Liberté artistique v/ Droits d’auteur
L’article 10.1 de la Convention européenne de sauvegarde des droits de l’homme dispose que toute personne a droit à la liberté d’expression. Toutefois, le paragraphe 2 de cet article 10 dispose que l’exercice de ces libertés comportant des devoirs et des responsabilités peut être soumis à certaines formalités, conditions, restrictions ou sanctions prévues par la loi, qui constituent des mesures nécessaires, dans une société démocratique, à la sécurité nationale, à l’intégrité territoriale, ou à la sûreté politique, à la défense de l’ordre et à la prévention du crime, à la protection de la santé ou de la morale, à la protection de la réputation ou des droits d’autrui, pour empêcher la divulgation d’informations confidentielles ou pour garantir l’autorité et l’impartialité du pouvoir judiciaire. L’article 1er du protocole additionnel à cette convention dispose que toute personne physique ou morale a droit au respect de ses biens y compris ses biens incorporels. A ce titre, l’article L 111-1 du code de la propriété intellectuelle vise bien un droit de propriété incorporelle exclusif et opposable à tous.

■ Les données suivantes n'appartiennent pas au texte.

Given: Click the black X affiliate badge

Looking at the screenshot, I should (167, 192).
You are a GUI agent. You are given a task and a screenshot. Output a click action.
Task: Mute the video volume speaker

la liberté d’expression et le droit d’auteur sont l’un et l’autre des droits fondamentaux protégés par la Convention européenne de sauvegarde des droits de l’homme. Dans son arrêt Donald contre France du 10 janvier 2013, la cour européenne des droits de l’homme a ainsi reconnu aux États membres une marge d’appréciation importante pour mettre en balance des intérêts garantis tous deux au titre de la convention européenne. Dans ces conditions, l’interdiction de représenter ou reproduire une oeuvre sans le consentement de l’auteur est proportionnée au but poursuivi.
Le nouveau critère de substituabilité
Le code de la propriété intellectuelle ne protège pas que les droits patrimoniaux de l’auteur mais aussi le droit moral de l’auteur. Il n’appartient pas au juge de s’ériger en arbitre d’un droit qui mériterait plus protection qu’un autre. Au contraire, il appartient à l’artiste qui invoque sa liberté d’expression, d’établir en quoi un juste équilibre entre la protection de celle-ci et celle due au droit du photographe imposait qu’il utilisât les oeuvres de ce dernier au surcroît sans son autorisation. Or, en l’espèce, les photographies reprises étaient parfaitement substituables, l’artiste aurait pu tout aussi bien utiliser d’autres photographies publicitaires du même genre. Il en découle que l’utilisation des oeuvres d’Alix Malka n’était pas nécessaire à l’exercice de la liberté que l’artiste revendiquait.